━━━ Texte à lire

Article original rédigé par Resumen Latinoamericano
Les unités autogérées organisent les communautés urbaines et rurales
Le vice-président du Parti socialiste unifié du Venezuela (PSUV), Diosdado Cabello, a mené une manifestation à Caracas ce jeudi 9 pour commémorer le vingtième anniversaire de la Loi organique sur les conseils communaux . Il a défendu le modèle de démocratie directe promu par l’ancien président Hugo Chávez en 2006, soulignant que le pays compte déjà 5 336 communes actives et que des projets visent à en atteindre 6 000 prochainement.
Cabello a rappelé qu’après l’adoption de la loi, des secteurs de l’opposition ont saisi la Cour suprême de justice pour tenter de la faire annuler, invoquant une « vengeance contre le peuple » pour leur organisation. Il a établi un lien entre cette position et celle de ceux qui réclament actuellement des sanctions et des blocus, et a affirmé que la Révolution bolivarienne est la seule garantie de paix et de stabilité face aux tentatives de déstabilisation extérieure.
Mercredi, la présidente par intérim du Venezuela, Delcy Rodríguez, a appelé la population à participer à un « grand pèlerinage national » à partir du 19 avril. Des marches partiront de toutes les régions du pays pour exiger la fin des mesures coercitives unilatérales. L’événement devrait culminer à Caracas le 1er mai, jour de la Fête du Travail, en une démonstration d’unité populaire face aux pressions internationales.
Cabello a également mentionné que, sous la directive « commune ou rien », le président Nicolás Maduro a intensifié l’allocation directe de ressources aux communautés afin qu’elles puissent déterminer leurs propres priorités en matière de développement et de sécurité territoriale.

━━━━━━
━━━ Extraits du listing

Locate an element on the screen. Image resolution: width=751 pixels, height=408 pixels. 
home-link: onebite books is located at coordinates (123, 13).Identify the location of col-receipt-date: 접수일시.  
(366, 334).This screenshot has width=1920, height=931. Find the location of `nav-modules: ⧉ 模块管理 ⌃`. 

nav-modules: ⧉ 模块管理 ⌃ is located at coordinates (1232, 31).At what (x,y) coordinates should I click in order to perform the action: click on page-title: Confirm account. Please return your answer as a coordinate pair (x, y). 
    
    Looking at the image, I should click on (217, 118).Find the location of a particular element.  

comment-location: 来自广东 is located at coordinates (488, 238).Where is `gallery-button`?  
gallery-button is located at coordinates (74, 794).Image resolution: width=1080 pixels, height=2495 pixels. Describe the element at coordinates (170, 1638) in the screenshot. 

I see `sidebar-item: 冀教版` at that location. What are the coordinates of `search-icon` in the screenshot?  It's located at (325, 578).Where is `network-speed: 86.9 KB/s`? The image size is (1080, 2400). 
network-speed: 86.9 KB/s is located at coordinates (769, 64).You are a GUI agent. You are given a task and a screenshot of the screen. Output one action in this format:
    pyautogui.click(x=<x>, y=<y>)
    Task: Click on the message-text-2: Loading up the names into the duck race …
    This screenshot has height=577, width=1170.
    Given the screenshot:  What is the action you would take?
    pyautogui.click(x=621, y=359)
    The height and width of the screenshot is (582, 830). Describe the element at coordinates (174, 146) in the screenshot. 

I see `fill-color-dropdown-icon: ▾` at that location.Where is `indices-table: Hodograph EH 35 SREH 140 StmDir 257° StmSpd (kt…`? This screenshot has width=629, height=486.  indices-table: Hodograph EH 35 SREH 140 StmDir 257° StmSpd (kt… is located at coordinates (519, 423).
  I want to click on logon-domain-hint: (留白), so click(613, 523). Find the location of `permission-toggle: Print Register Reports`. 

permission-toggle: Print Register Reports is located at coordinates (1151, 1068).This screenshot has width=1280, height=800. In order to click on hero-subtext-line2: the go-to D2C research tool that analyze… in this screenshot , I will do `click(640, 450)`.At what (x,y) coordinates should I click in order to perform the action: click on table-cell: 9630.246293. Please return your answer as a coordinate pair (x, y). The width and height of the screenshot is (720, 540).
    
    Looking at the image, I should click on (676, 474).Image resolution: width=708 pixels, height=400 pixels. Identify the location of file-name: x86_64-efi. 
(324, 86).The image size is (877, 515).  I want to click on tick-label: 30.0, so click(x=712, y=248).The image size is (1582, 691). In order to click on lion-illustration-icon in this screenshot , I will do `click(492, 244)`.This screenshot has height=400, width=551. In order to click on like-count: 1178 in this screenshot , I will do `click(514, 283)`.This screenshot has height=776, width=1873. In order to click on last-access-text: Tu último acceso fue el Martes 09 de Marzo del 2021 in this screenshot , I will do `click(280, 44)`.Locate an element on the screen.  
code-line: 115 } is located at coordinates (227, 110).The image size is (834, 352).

━━━━━━

=== Liste des activités ===
**1.** Recopiez le passage de l'article sur les conseils communaux, de "Mercredi, la présidente" à "de sécurité territoriale.".
**2.** D'après l'article sur les conseils communaux, combien de communes actives le Venezuela compte-t-il déjà ?
**3.** Selon l'article sur les conseils communaux, pourquoi le président Nicolás Maduro a-t-il intensifié l'allocation directe de ressources aux communautés ? Répondez en une à trois phrases.

=== Réponses par activité ===
**1.**
Mercredi, la présidente par intérim du Venezuela, Delcy Rodríguez, a appelé la population à participer à un « grand pèlerinage national » à partir du 19 avril. Des marches partiront de toutes les régions du pays pour exiger la fin des mesures coercitives unilatérales. L’événement devrait culminer à Caracas le 1er mai, jour de la Fête du Travail, en une démonstration d’unité populaire face aux pressions internationales.
Cabello a également mentionné que, sous la directive « commune ou rien », le président Nicolás Maduro a intensifié l’allocation directe de ressources aux communautés afin qu’elles puissent déterminer leurs propres priorités en matière de développement et de sécurité territoriale.

**2.** Le Venezuela compte déjà 5 336 communes actives.

**3.** Sous la directive « commune ou rien », il a intensifié cette allocation afin que les communautés puissent déterminer leurs propres priorités en matière de développement et de sécurité territoriale.